◆ **Tasks**
• a. According to the microwave heating text, what frequency range defines the MW region?
• b. Carry the microwave heating text on from its last sentence.

◆ **Passage to read**
# # # # # # #
Electromagnetic radiation with frequency in the range 0.3–300 GHz, MW region, can heat matter through a dielectric mechanism that may involve dipolar polarization and ionic conduction. It is the ability of a material to absorb microwave energy and convert it into heat that causes bulk heating; the temperature of the whole sample can rise simultaneously contrary to conventional conductive heating.36,37 Even if non-thermal effects have been invoked for reactions in which the transition state is more polar than the ground state, it is generally accepted that rate enhancements largely stem from thermal effects.38,39

Solvent-free reactions or use of benign reaction media such as polyethylene glycol and water in combination with the use of alternative energy-input systems, such as MW, contributes to the development of new greener reactions.40 Although MW effects have not been comprehensively explained, the MW strategy leads to time savings and achieves selectivity in organic reactions. There is continuing and contentious discussion41–45 between “specific microwave effects” that cannot be easily emulated via conventional heating means and “non-thermal microwave effects” which are proposed to explain unusual observations in MW-assisted chemistry.46 However, a large number of examples documented in the literature reported the advantages of MW-based systems in greener terms.47,48 In all cases, it is important to remember that MW-assisted chemical reactions depend on the capacity of the reaction mixture to effectively absorb MW energy, which frequently depends on the polarity of reactants or ensuing intermediates, in addition to chosen solvents.
# # # # # # #
◆ **Dataset**
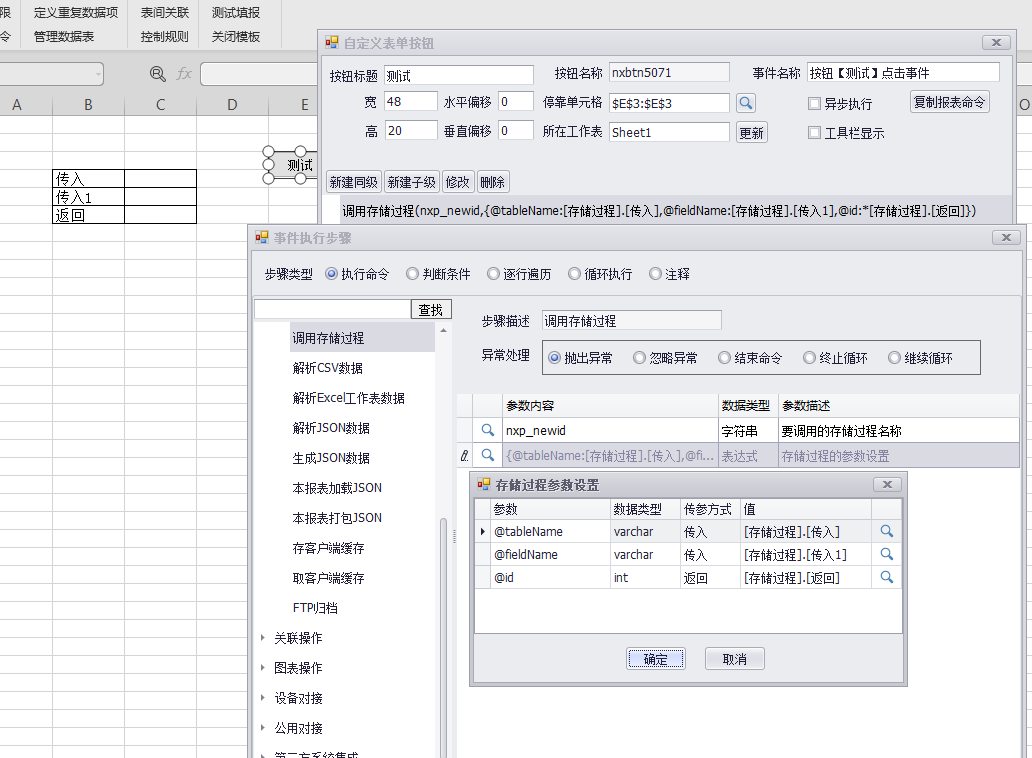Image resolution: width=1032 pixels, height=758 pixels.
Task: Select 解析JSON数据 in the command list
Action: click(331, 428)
# # # # # # #
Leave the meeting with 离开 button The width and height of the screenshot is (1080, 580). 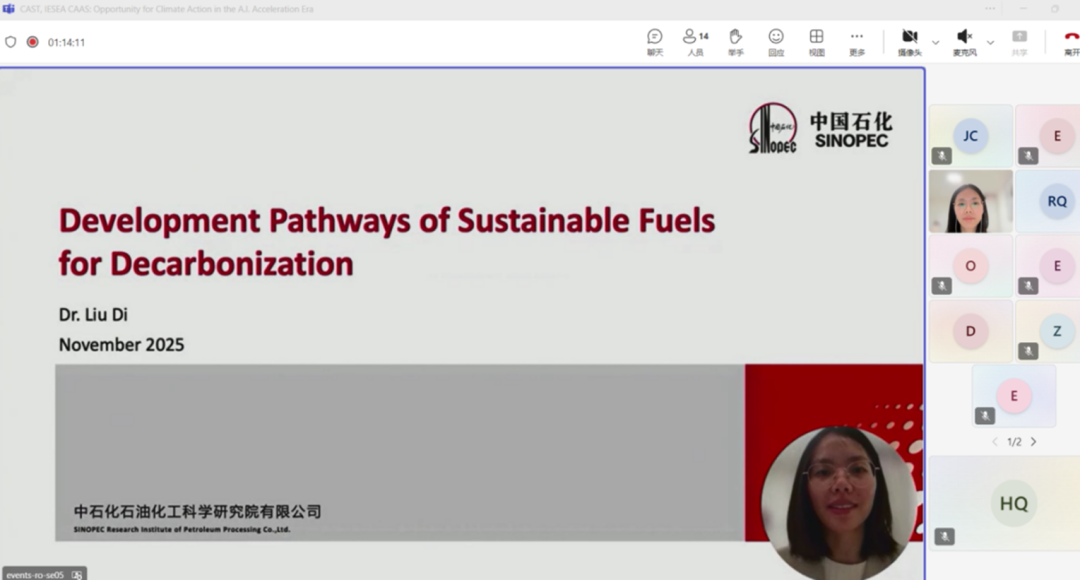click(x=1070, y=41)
# # # # # # #
◆ **Answers by task**
• a. 0.3–300 GHz

• b.
The first issue of the Green Chemistry journal in 1999 had a review article from Varma entitled Solvent-free organic synthesis: using supported reagents and microwave irradiation that has been now cited more than 1250 times.49 This article summarized the activity of the solvent-free reactions under MW irradiation and how it can change the performance and the selectivity of the studied systems; in those days many dedicated laboratory MW systems did not exist, hence the use of open vessel chemistry on mineral supports.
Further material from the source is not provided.